* _Extrait choisi_:
========================================

Tout le monde en convient, il vaut mieux empêcher le fléau de se répandre plutôt que d'essayer de soigner des milliers de gens malades sans savoir quel est le bon remède. On ne peut certes pas comparer une petite ville avec une conurbation telle qu'Istanbul, mais le sentiment général ici est serein comparé à une certaine panique ressentie en France.
La tragédie qui se déroule dans le monde entier me glace et me fascine. Je mesure comment un certain ordre mondial risque d'être totalement remis en cause par une sorte de "nouvelle grippe". En tant qu’Européenne j'ai remarqué la manière dont on s'est moqué de la façon dont ça se passait à Wuhan en décembre ; notamment avec des commentaires tels que "il n'y a que dans une dictature qu'on peut procéder de la sorte, ici ce serait impossible". Motivés par leur arrogance habituelle, au lieu de suivre les conseils et alertes donnés par la Chine tous les pays occidentaux ont jeté par la fenêtre deux ou trois mois de temps précieux qui auraient pu servir à se préparer à la gestion de la crise. Alors que nous entendons depuis des décennies que la règle d'or de tous les pays de l'Europe consiste en "la libre circulation des biens et des marchandises" la seule chose que tous les pays membres ont su faire de concert a été de relever les frontières et de rétablir les contrôles nationaux. Cela s'est fait sans débat politique à Bruxelles, sans discussion parlementaire, par un consensus rapide et immédiatement appliquée par chaque état - consistant à gérer chacun ses propres affaires. L'Union Européenne semble s'être volatilisée sans solidarité aucune même pour la gestion d'un petit bout de tissu pour se protéger les narines !
Sans voiture ni pollution, la presqu'île de Ceşme entourée par la mer sur trois côtés est étincelante dans l'air propre et la mer qui s'est subitement purifiée. Je me pose la question de la rapidité de cette baisse de la pollution. Ce ne serait donc pas une question d’années ? Les hirondelles ont débarqué le week-end du 15 mars et les oiseaux chantent avec une énergie renouvelée, tandis que la nature reprend le dessus. Un petit oiseau d'une espèce en danger, une fauvette subalpine, Sylvia Cantillans, est même venu exceptionnellement explorer mon olivier.
Contrairement à ma fille aux États-Unis dont le salaire a été supprimé dès le début de la crise, ou de mon petit-fils dont l'université en France a fermé, ma vie n'est pas perturbée, il ne me manque rien ici. Je communique avec des amis et de la famille sur tous les continents. Mes voisins savent que je suis là et veillent sur moi de même que je veille sur eux. Un ami français me demande "mais quand est-ce que tu vas revenir" ? A moi de répondre "je ne sais pas et ça m'est égal". Dans le pire des cas où j'aurais besoin de soins médicaux, ça m'est déjà arrivé de consulter l'hôpital de Ceşme et d'en être entièrement satisfaite. Pour une urgence on a réalisé une IRM en deux jours de délai alors qu'en France j'ai dû attendre deux mois pour la même raison.
J'observe cette situation comme hypnotisée. Est-ce que les relations virtuelles peuvent remplacer des contacts en chair et en os ? J'ai l'impression d'observer le déroulement d'un grand drame humain. Depuis qu'on parle de mondialisation tantôt en bien tantôt en mal, un petit déséquilibre de notre système immunitaire à nous tous êtres humains, a favorisé la prolifération d'un micro-organisme qui met sept milliards d'êtres humains en péril.

========================================

[Entrées du jeu de données]
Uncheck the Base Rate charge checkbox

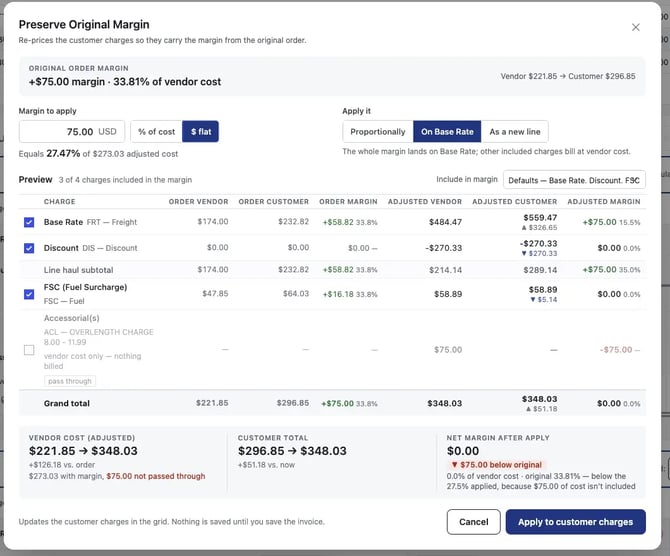(x=29, y=222)
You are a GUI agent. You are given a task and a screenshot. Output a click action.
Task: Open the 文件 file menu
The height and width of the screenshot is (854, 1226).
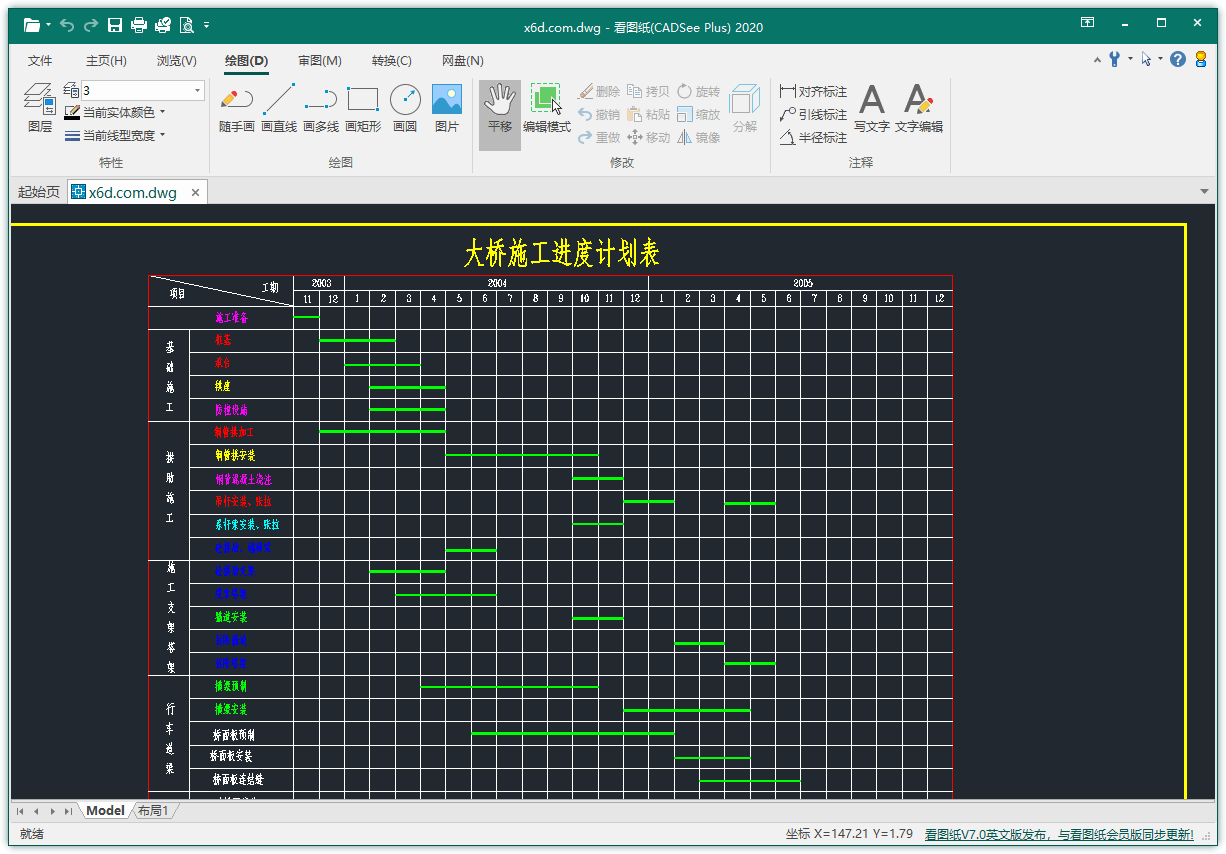click(x=40, y=61)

========================================

* _Série d'exercices_:
(1) Relevez tous les pays désignés par leur nom dans l'extrait.
(2) Restituez sans modification le fragment de l'extrait qui commence par « Tout le monde » et se poursuit jusqu'à « ressentie en France. ».

* _Réponses par numéro_:
(1) France, Chine, États-Unis

(2)
Tout le monde en convient, il vaut mieux empêcher le fléau de se répandre plutôt que d'essayer de soigner des milliers de gens malades sans savoir quel est le bon remède. On ne peut certes pas comparer une petite ville avec une conurbation telle qu'Istanbul, mais le sentiment général ici est serein comparé à une certaine panique ressentie en France.